What is expected
Show each line of the items below that contains the string "icon". Case counts, so match capitals exactly.

Supplied information

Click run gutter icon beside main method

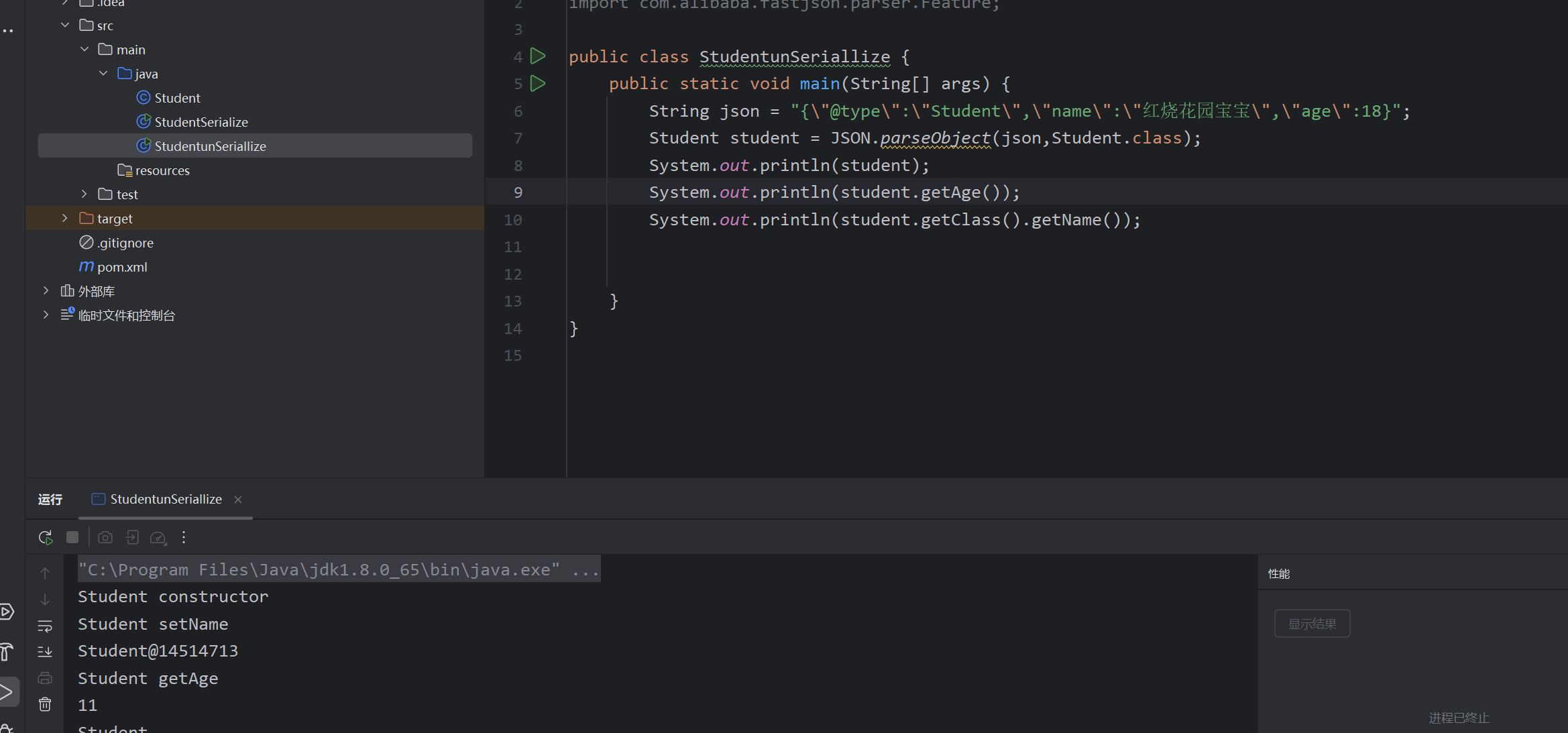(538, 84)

==

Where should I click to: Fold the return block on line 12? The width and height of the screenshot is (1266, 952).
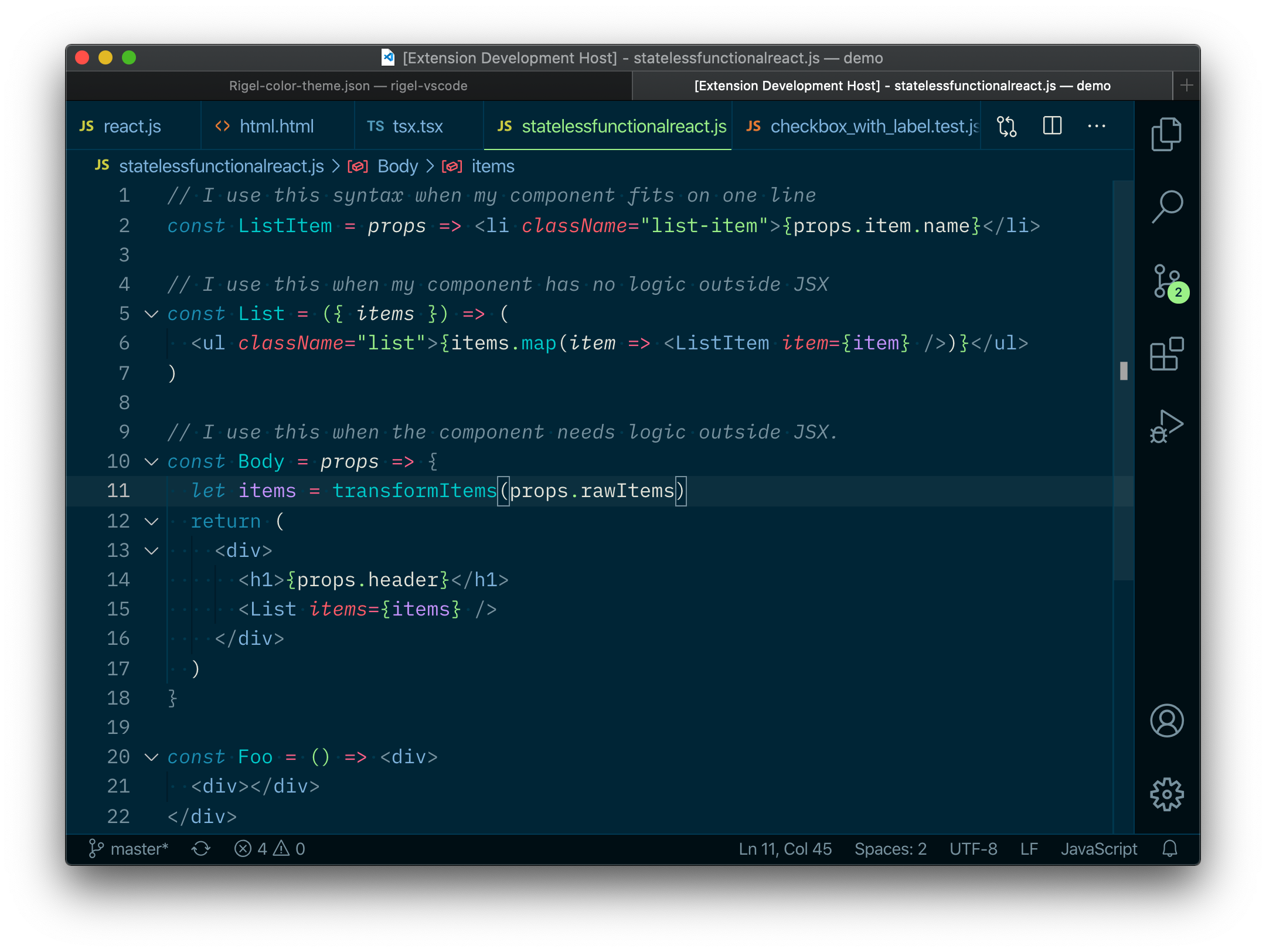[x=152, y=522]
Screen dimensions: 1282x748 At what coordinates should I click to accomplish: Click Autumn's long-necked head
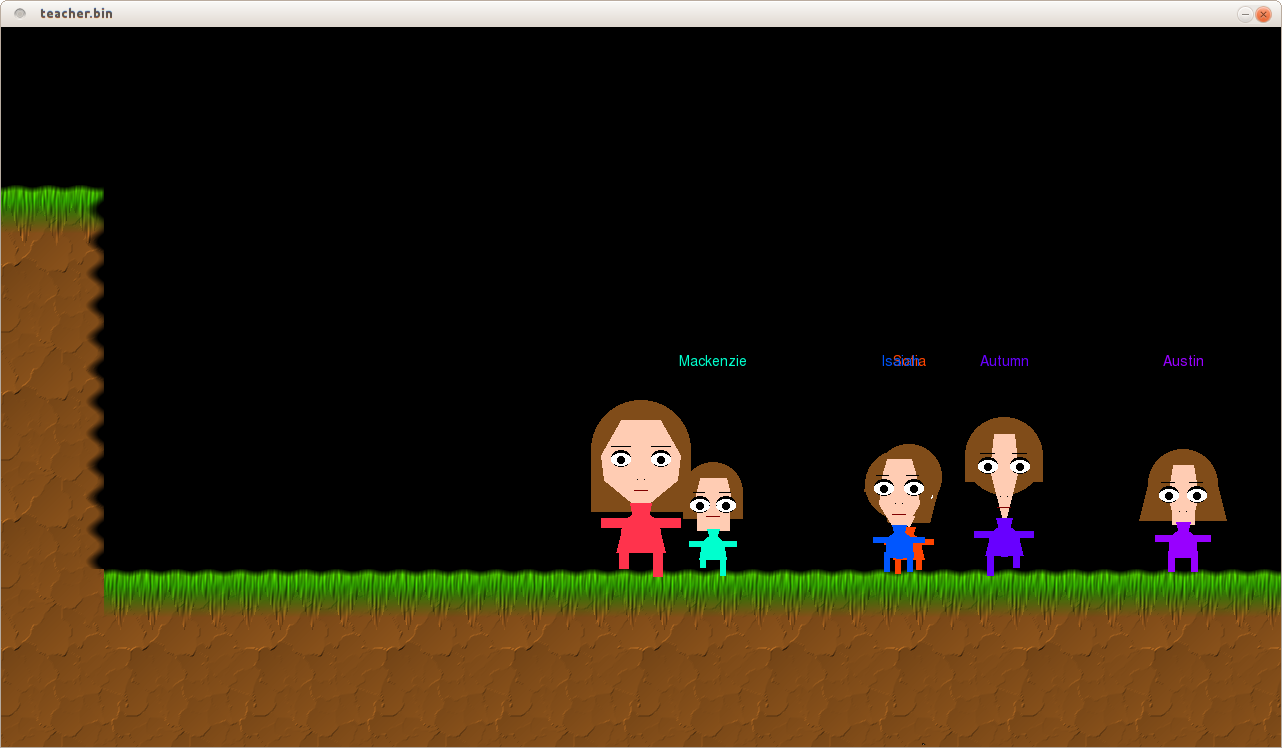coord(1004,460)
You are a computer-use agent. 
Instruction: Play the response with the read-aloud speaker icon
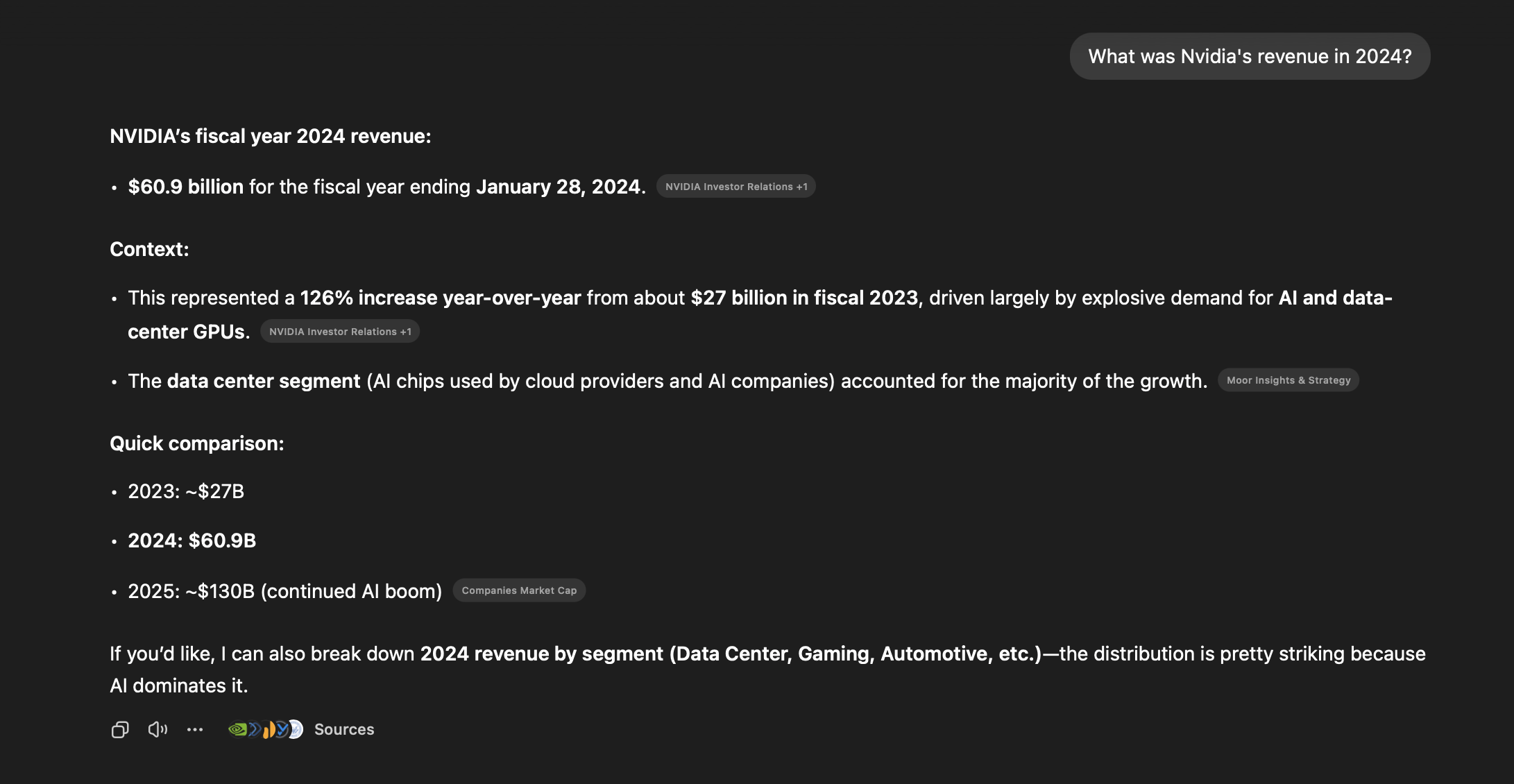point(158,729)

Answer
Click run gutter icon beside main method
Instruction: Play the response with the read-aloud speaker icon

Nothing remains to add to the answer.